Anyone who still needs convincing that do-not-e-mail registries pose potentially nightmarish threats to the very registrants their operators claim to protect needs look no further than an incident last week involving anti-spam concern Blue Security.
An irate spammer—believed to be Russian—apparently used the Blue Security’s “do-not-intrude” registry’s list-scrubbing process to find names on his own list that are also on Blue Security’s registry. He then threatened some of Blue Security’s registrants with more spam unless they opt out of the service.
“You are recieving this email because you are a member of BlueSecurity (http://www.bluesecurity.com,” the typo-ridden e-mail begins.
“You signed up because you were expecting to recieve a lesser amount of spam, unfortunately, due to the tactics used by BlueSecurity, you will end up recieving this message, or other nonsensical spams 20-40 times more than you would normally.
“How do you make it stop?
“Simple, in 48 hours, and every 48 hours thereafter, we will run our current list of BlueSecurity subscribers through BlueSecurity’s database, if you arent there.. you wont get this again.
“We have devised a method to retrieve your address from their database, so by signing up and remaining a BlueSecurity user not only are you opening yourself up for this, you are also potentially verifying your email address through them to even more spammers, and will end up getting up even more spam as an end-result.”
Menlo Park, CA-based Blue Security employs a piece of software that visits companies’ Web sites when they are deemed to have sent unsolicited e-mail to one of its subscribers. The software finds complaint or opt-out forms on the companies’ sites, and automatically fills them out and sends them. The idea is that when Blue Security’s subscriber base becomes large enough, the onslaught of complaints from registrants’ computers will be crippling enough to convince the offending spammers to stop mailing Blue Security subscribers.

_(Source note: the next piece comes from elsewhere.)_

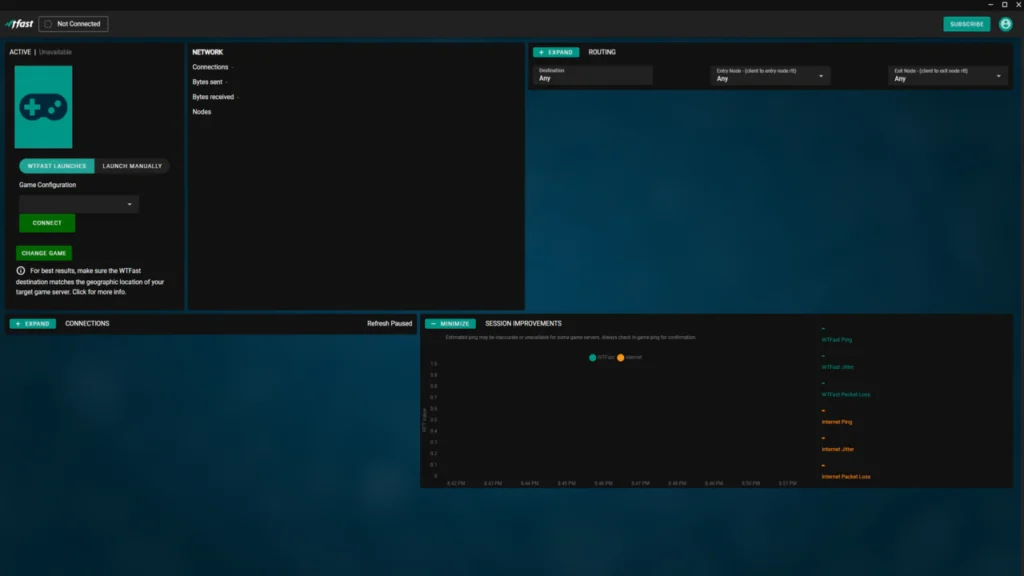
Task: Toggle the orange Internet legend dot
Action: [x=620, y=357]
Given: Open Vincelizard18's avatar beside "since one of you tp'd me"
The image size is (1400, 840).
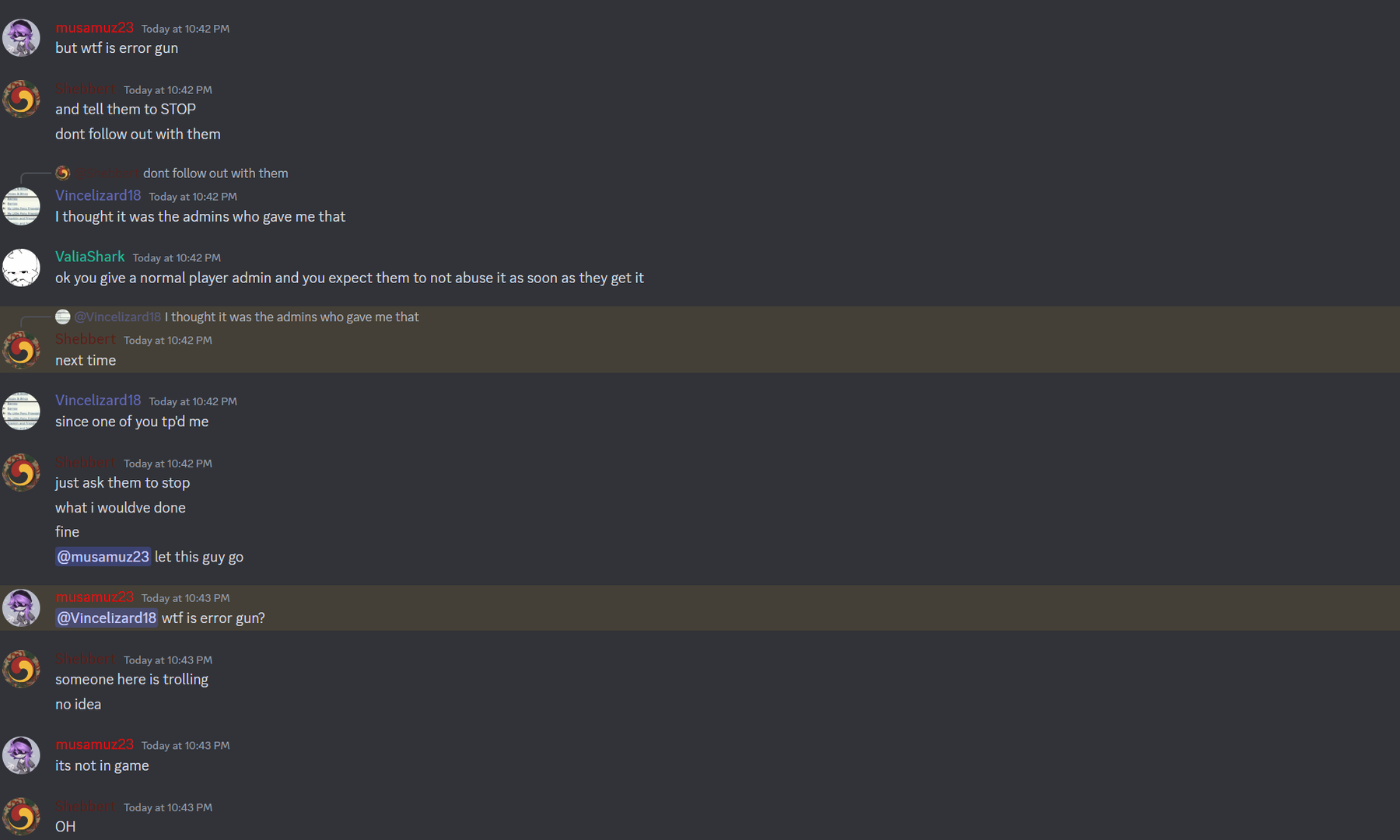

Blue Security reportedly claims a little under 500,000 registrants.
If true, that’s half a million people gullible enough to believe a do-not-e-mail registry will keep spam out of their inboxes.
Blue Security labeled the incident a desperate attempt to undermine its business model.
A desperate attempt to undermine its business model? Proof that the model is dangerously flawed is more like it. Imagine being on the receiving end of one of those e-mails.
Better yet, imagine a child being on the receiving end of a similar e-mail from an irate pornographer. Even better, imagine little Jacob or Emily getting a nicely worded introductory e-mail from a pedophile. The Blue Security incident proves these scenarios are real possibilities as a result of the efforts of Unspam, the company that runs so-called child-protection do-not-e-mail registries in Utah and Michigan.
Critics have contended all along that exactly what happened to Blue Security’s subscribers is likely to happen to children listed on Unspam’s state registries. As a result of last week’s attack on Blue Security’s registrants, Unspam’s critics can no longer reasonably be dismissed as alarmist.
Even Utah’s legislators know the critics are right. An amendment to Utah’s child-protection no-e-mail law went into effect at the beginning of this month requiring Utah to send registrants a confirmation message that reads in part: “The most effective way to protect children on the Internet is to supervise use and review all e-mail messages and other correspondence. … While every attempt will be made to secure the Child Protection Registry, registrants and their guardians should be aware that their contact points may be at a greater risk of being misappropriated by marketers who choose to disobey the law.”
The hypocrisy is stupefying.
As reported here before, Unspam has in its contracts with Michigan and Utah provisions that exempt it from liability if a marketer uses Unspam’s registry to extrapolate and verify kids’ addresses for nefarious purposes.
The chilling bottom line: Like their critics, legislators in Utah—we’re not sure about Michigan yet—and executives at Unspam knew it was not just possible, but likely that a Blue-Security-type no-e-mail-registry attack would happen, but went ahead with their plans anyway. And they did it with kids’ contact information.
If there were a Dangerously Stupid Online Idea Hall of Fame, surely kids’ do-not-e-mail registries and their cynical creators would get a wing dedicated to them.